Global Weak Solutions for Boussinesq System with Temperature dependent Viscosity and bounded Temperature

TL;DR

This paper proves the global existence of weak solutions for a Boussinesq system with temperature-dependent viscosity, assuming bounded initial temperature and specific conditions on initial velocity and viscosity close to a constant.

Contribution

It establishes the global weak solutions for the Boussinesq system with variable viscosity under new conditions on initial data and viscosity proximity to a constant.

Findings

Global weak solutions exist under specified conditions.

Viscosity close to a positive constant is sufficient.

Bounded initial temperature with critical velocity space suffices.

Abstract

In this paper we obtain a result about the global existence of weak solutions for the $d$-dimensional Bussinesq system, with viscosity dependent on temperature.

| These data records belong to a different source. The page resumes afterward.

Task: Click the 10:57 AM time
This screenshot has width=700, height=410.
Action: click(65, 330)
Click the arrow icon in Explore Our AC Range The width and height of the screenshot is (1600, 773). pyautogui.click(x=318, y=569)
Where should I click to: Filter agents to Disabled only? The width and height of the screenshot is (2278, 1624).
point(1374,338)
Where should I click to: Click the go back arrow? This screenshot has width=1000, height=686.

The initial temperature is just supposed to be bounded, while the initial velocity belongs to some critical Besov Space, invariant to the scaling of this system. We suppose the viscosity close enough to a positive constant, and the $L^\infty$ norm of their difference plus the Besov norm of the horizontal component of the initial velocity is supposed to be exponentially small with respect to the vertical component of the initial velocity. On Preliminaries and in the appendix we consider some $L^p L^q$ regularity Theorems for the heat kernel, which play an important role in the main proof of this article.